4- Est-ce que tu penses que c’est ça ton futur combat ? Revaloriser le statut des aides à domicile ?
Honnêtement cette cause-là, elle m’anime depuis que j’ai créé Logivitae. Elle est au cœur de mon entreprise. Dès que j’ai pu proposer des temps pleins et des CDI, je l’ai fait. Je pense que ça va de pair avec la cause des personnes accompagnées. On ne peut pas dire haut et fort que l’on veut aider les personnes âgées à domicile, dans des situations difficiles, si on n’a pas en premier lieu, le souci des conditions de travail des aidants professionnels.
Alors au sein de mon entreprise, j’ai trouvé des astuces : des bricolages qui me permettent de payer des heures supplémentaires – ce qui ne règle pas le problème des bas salaires pour autant ! – ; une gestion en lucrativité maîtrisée . Ainsi lorsque l’on fait du résultat, il est distribué aux salariés les plus méritants ; et puis nous communiquons sur les actions des salariés du secteur. Pour moi, c’est de cette manière que l’on incarne la profession ! En faisant témoigner celles et ceux qui sont sur le terrain.
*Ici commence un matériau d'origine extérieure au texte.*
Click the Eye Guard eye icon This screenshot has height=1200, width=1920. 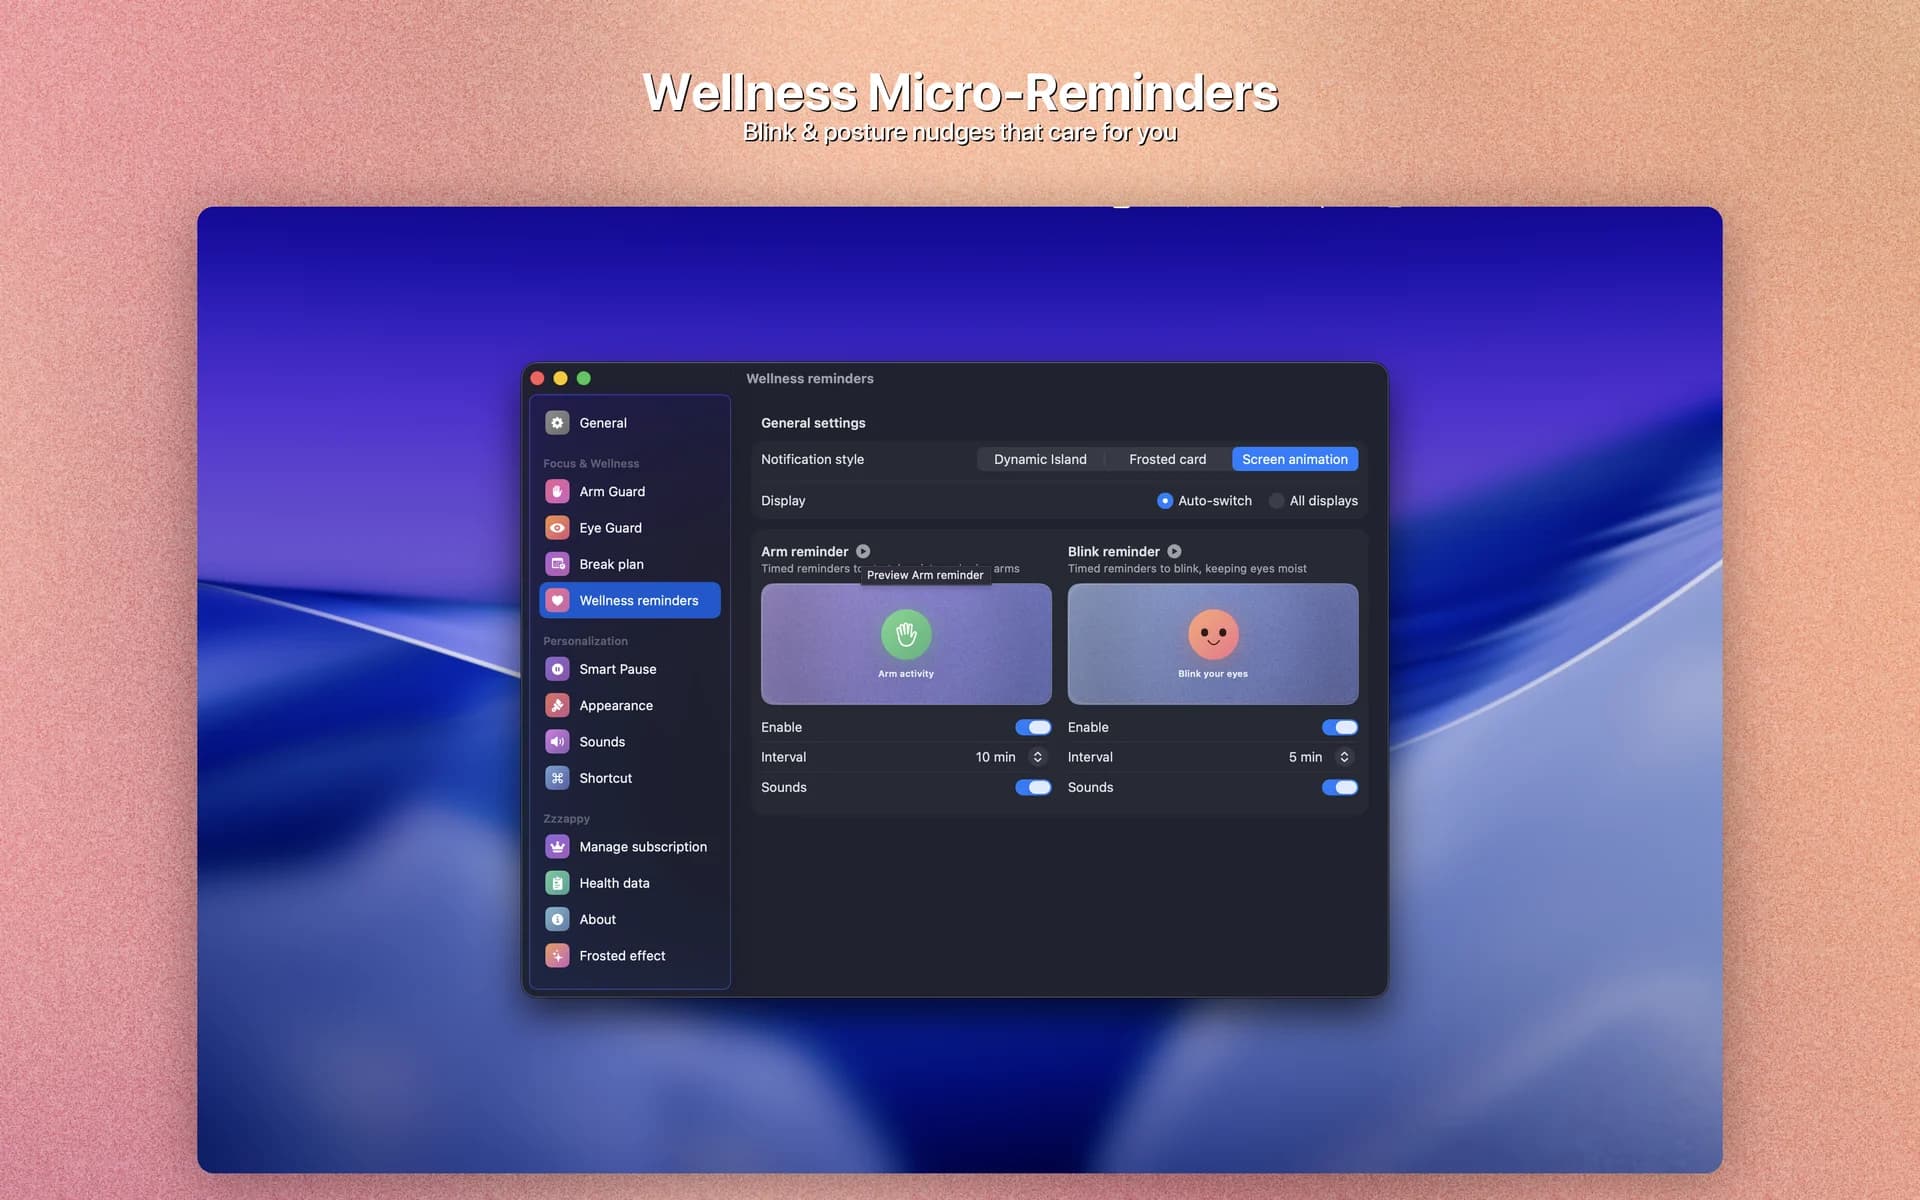pos(557,528)
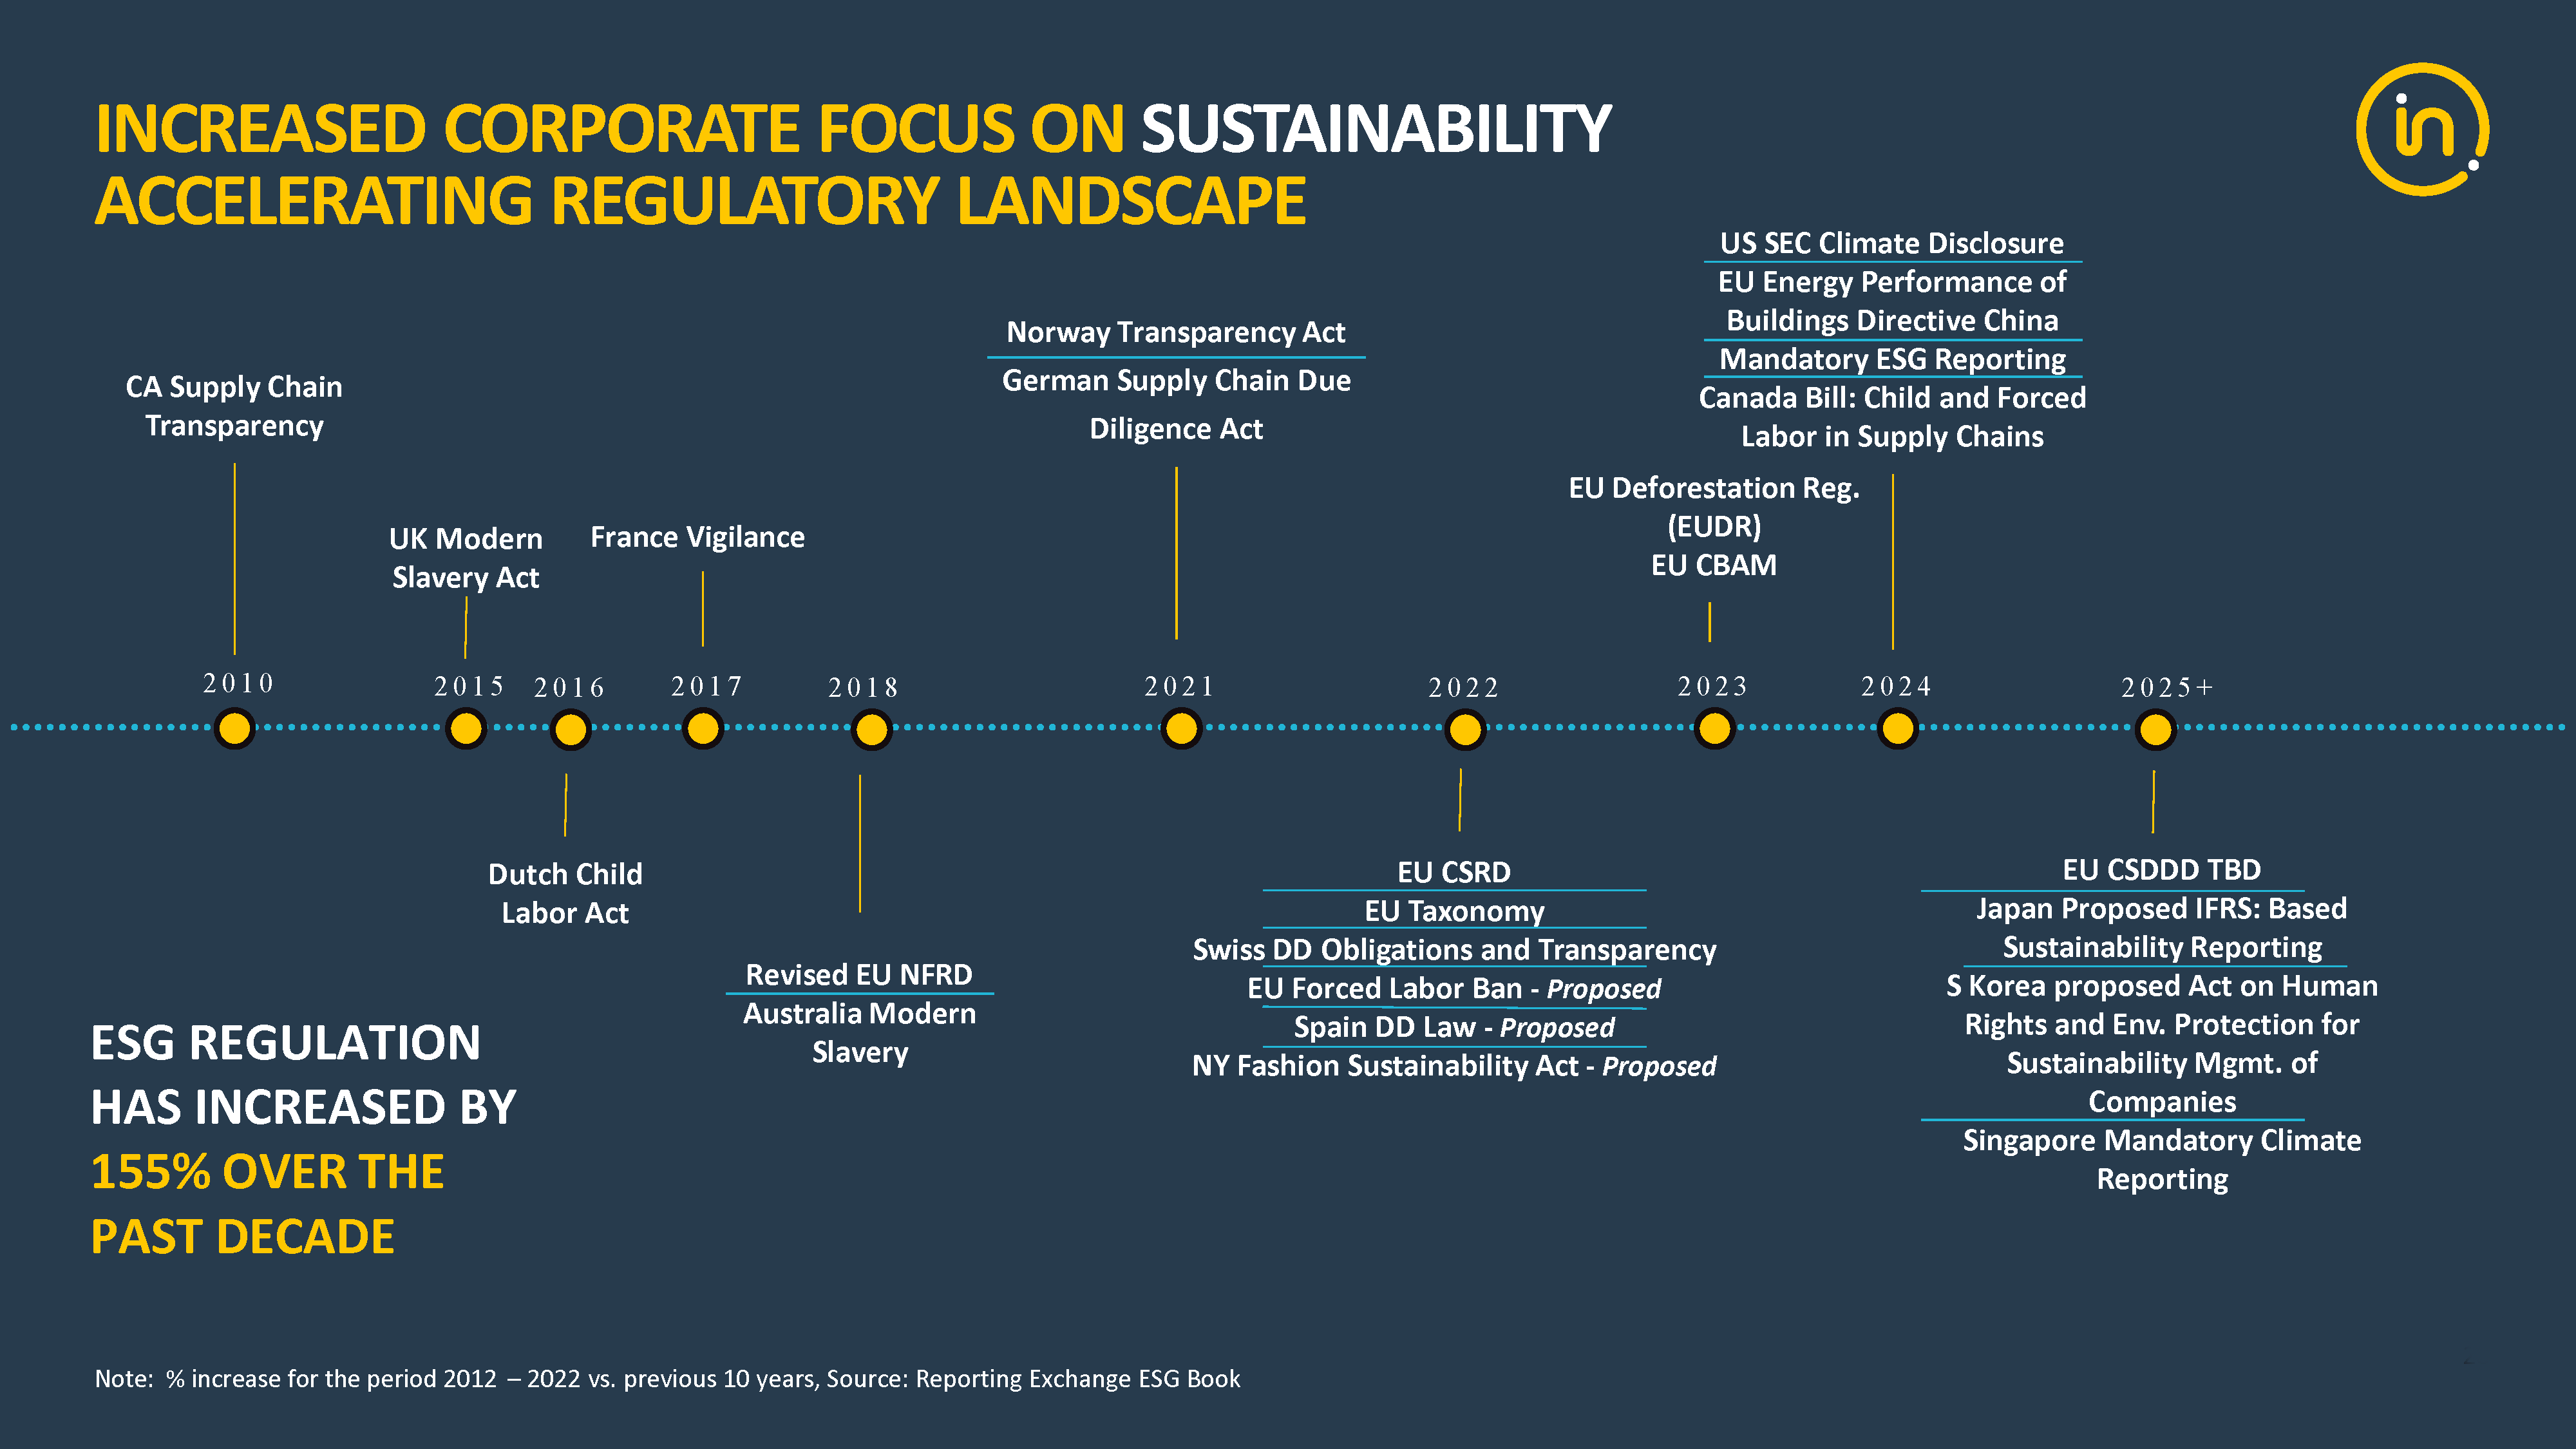The height and width of the screenshot is (1449, 2576).
Task: Click the 'France Vigilance' label
Action: click(697, 537)
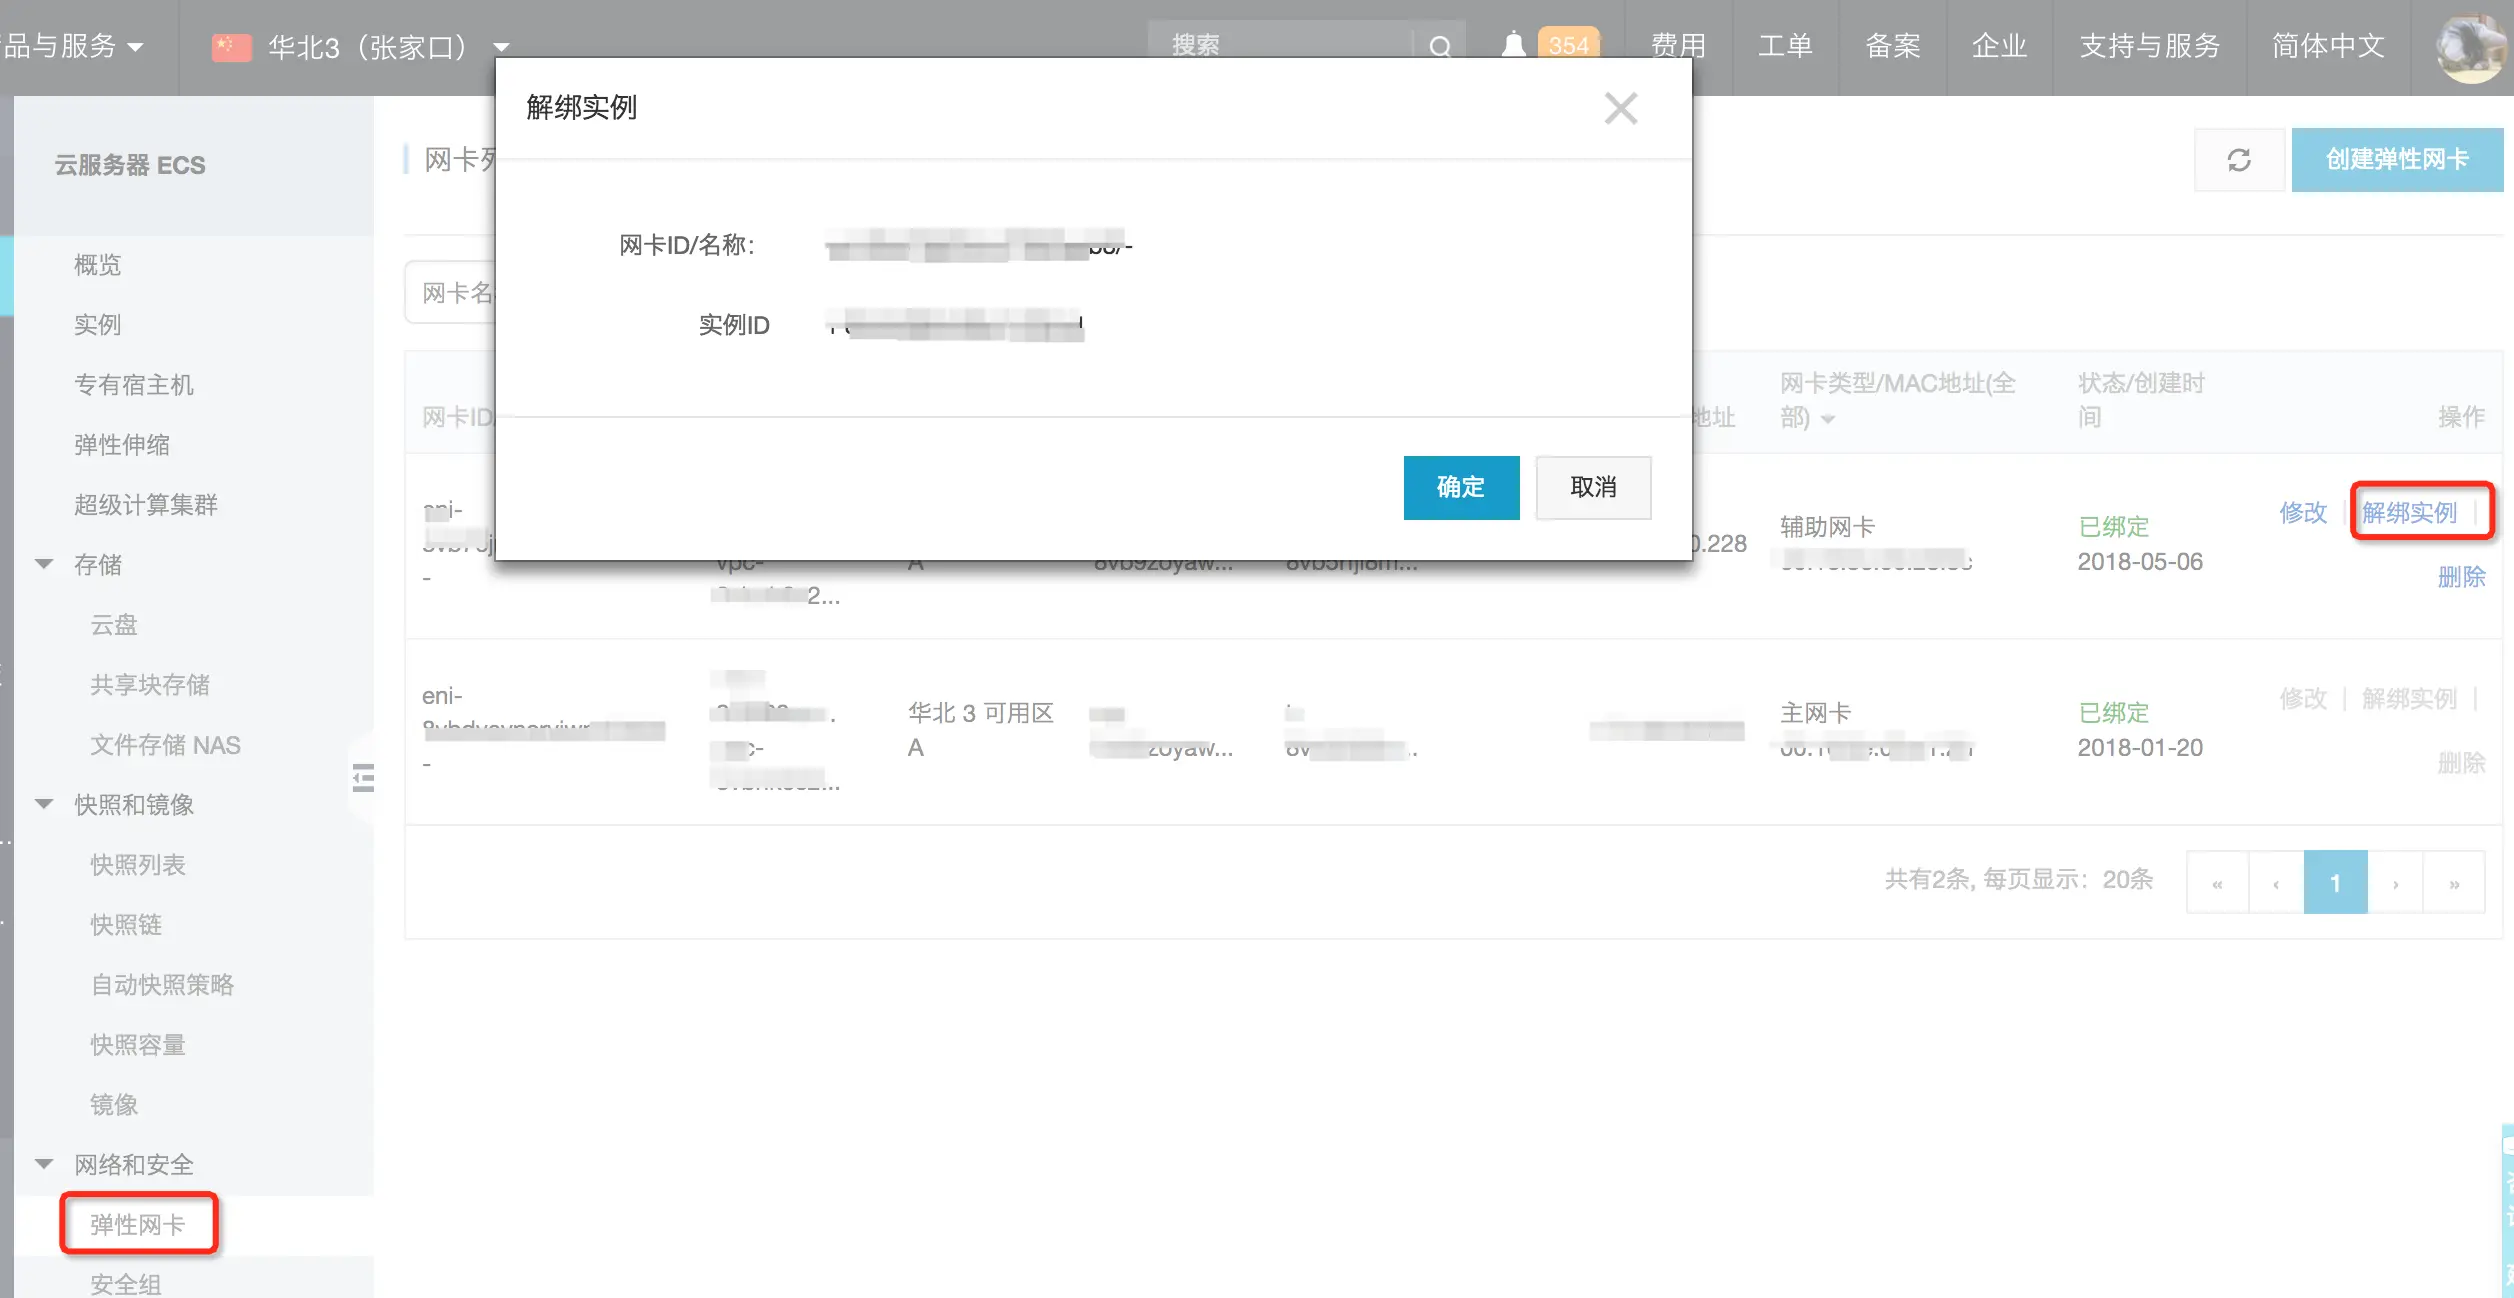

C’est d’ailleurs ce que j’ai fait, à travers mes deux livres.
5- Par rapport à la crise de la Covid-19, tu penses qu’il y a eu une prise de conscience collective sur votre métier ?
Je crois que si les gens et les professionnels de manière générale, ne s’impliquent pas dans une volonté de faire changer les choses et d’améliorer la société, il ne se passera rien. Attendre que cela se passe, n’amène à rien. La preuve en est !
Avec la crise, j’ai cru que les services d’aide à domicile allaient enfin être reconnus pour ce qu’ils sont : des acteurs indispensables à la cohésion sociale et à la solidarité nationale. Finalement, nous n’avions même pas le droit à la prime Covid ! Ça été d’une violence inouïe pour les professionnels que nous sommes ! C’est à ce moment-là que mon équipe m’a demandé de lui décrocher la prime. J’étais alors investie d’une mission et j’étais fière qu’elle me fasse confiance ! (sourire) Mais en réalité seule, je ne pouvais rien obtenir. Ça été un vrai travail collectif. Ensemble, nous voulons et pouvons faire changer les conditions de ce métier. Ça met encore plus de sens dans mon métier de cheffe d’entreprise (sourire).
6- Si tu devais donner un conseil à des entrepreneures qui, comme toi, aimeraient se lancer dans le secteur du médico-social, quel serait-il ?
De rester authentique : il ne faut pas perdre sa sincérité. Aujourd’hui, monter un service d’aides à domicile est plus compliqué qu’il y a 13 ans. Les embûches seront plus importantes que celles que j’ai rencontrées. Mais je suis persuadée que pour faire la différence, la sincérité est primordiale. Il faut accompagner au mieux les gens. Le faire de façon respectueuse, que ce soit vis-à-vis des équipes ou des personnes que l’on accompagne. Je pense vraiment que la sincérité est la clé de réussite.